WHAT YOU WILL DO: Render the records from the line containing "The height and width of the screenshot is (1000, 1778)." through the line containing "will tap(33, 140)." as a Markdown table with the columns Row and Record line, one numbered row per line and blank lines left out.

SUPPLIED ENTRIES:
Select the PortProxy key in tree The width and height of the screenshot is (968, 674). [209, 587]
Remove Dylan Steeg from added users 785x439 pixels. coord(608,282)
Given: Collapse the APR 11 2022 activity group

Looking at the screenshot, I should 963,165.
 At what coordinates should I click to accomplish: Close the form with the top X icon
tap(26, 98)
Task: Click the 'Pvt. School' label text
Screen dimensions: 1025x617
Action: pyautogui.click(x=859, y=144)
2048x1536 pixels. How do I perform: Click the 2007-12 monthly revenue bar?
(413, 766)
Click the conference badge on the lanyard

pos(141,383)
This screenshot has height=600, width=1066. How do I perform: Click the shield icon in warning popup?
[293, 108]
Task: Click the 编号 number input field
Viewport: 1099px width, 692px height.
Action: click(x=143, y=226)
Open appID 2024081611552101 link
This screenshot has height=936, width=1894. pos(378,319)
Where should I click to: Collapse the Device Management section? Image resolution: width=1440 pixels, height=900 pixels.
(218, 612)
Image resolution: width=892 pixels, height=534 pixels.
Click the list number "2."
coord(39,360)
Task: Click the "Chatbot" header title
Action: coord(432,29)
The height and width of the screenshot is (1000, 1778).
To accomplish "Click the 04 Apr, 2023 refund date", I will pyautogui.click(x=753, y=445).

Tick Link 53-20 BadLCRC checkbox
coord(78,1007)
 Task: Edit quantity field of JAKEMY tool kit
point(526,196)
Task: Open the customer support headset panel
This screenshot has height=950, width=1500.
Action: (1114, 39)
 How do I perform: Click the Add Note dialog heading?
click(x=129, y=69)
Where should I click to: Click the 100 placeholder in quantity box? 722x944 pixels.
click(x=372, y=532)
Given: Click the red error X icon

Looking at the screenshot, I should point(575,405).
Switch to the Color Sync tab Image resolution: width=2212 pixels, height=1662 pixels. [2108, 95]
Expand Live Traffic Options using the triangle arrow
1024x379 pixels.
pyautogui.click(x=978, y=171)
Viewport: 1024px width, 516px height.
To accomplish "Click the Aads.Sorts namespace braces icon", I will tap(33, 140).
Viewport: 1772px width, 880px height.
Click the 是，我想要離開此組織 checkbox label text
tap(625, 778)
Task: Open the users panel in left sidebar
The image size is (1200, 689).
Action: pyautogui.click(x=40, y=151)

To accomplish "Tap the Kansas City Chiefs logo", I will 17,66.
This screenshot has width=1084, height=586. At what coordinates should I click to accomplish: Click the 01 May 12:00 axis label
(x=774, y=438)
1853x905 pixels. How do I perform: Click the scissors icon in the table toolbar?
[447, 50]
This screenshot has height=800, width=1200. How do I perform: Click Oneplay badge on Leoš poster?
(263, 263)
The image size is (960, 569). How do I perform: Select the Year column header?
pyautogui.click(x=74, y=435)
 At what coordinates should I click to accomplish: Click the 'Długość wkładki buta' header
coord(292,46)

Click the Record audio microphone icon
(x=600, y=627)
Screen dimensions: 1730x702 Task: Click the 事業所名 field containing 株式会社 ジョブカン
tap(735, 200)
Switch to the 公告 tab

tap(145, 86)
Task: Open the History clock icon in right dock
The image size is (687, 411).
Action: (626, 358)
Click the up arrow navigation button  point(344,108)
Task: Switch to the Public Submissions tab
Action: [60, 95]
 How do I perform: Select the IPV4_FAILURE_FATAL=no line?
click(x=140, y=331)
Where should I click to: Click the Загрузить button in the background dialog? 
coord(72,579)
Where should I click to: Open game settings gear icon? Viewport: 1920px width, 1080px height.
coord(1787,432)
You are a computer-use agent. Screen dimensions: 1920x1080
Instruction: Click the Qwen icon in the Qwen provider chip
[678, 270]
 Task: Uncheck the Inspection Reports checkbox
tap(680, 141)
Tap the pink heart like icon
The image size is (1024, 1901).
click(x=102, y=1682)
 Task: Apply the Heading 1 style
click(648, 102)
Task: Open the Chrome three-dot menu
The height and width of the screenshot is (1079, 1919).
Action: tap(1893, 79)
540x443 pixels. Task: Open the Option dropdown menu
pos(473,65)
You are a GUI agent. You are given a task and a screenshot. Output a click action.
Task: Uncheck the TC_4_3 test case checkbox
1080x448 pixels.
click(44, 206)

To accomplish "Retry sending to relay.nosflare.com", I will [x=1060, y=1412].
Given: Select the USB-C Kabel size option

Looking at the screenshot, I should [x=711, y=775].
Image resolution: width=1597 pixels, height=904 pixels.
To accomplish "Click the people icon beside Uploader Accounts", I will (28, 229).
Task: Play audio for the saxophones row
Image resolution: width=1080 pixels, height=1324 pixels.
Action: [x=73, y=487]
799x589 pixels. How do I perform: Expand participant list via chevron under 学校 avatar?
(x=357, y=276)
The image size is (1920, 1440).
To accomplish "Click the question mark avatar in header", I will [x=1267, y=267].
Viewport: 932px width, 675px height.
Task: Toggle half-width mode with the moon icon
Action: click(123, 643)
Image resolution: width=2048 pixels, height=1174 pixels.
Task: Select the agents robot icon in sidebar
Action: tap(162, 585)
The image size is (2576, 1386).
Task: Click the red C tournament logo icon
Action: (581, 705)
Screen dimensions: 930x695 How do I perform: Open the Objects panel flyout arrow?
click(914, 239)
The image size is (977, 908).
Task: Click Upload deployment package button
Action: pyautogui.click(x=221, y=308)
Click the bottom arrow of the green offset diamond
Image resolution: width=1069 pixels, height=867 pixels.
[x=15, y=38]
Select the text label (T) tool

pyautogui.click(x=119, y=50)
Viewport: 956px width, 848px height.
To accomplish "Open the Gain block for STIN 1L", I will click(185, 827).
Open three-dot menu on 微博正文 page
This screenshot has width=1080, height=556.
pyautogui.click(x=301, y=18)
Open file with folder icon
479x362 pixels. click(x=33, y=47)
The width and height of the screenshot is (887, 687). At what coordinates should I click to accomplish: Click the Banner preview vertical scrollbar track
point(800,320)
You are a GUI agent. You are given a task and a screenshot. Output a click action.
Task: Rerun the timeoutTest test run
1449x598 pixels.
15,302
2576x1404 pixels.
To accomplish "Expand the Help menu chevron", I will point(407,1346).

RESPONSE TO THE TASK:
| Row | Record line |
|---|---|
| 1 | The height and width of the screenshot is (1000, 1778). |
| 2 | To accomplish "Click the 04 Apr, 2023 refund date", I will pyautogui.click(x=753, y=445). |
| 3 | Tick Link 53-20 BadLCRC checkbox |
| 4 | coord(78,1007) |
| 5 |  Task: Edit quantity field of JAKEMY tool kit |
| 6 | point(526,196) |
| 7 | Task: Open the customer support headset panel |
| 8 | This screenshot has height=950, width=1500. |
| 9 | Action: (1114, 39) |
| 10 |  How do I perform: Click the Add Note dialog heading? |
| 11 | click(x=129, y=69) |
| 12 | Where should I click to: Click the 100 placeholder in quantity box? 722x944 pixels. |
| 13 | click(x=372, y=532) |
| 14 | Given: Click the red error X icon |
| 15 | Looking at the screenshot, I should point(575,405). |
| 16 | Switch to the Color Sync tab Image resolution: width=2212 pixels, height=1662 pixels. [2108, 95] |
| 17 | Expand Live Traffic Options using the triangle arrow |
| 18 | 1024x379 pixels. |
| 19 | pyautogui.click(x=978, y=171) |
| 20 | Viewport: 1024px width, 516px height. |
| 21 | To accomplish "Click the Aads.Sorts namespace braces icon", I will tap(33, 140). |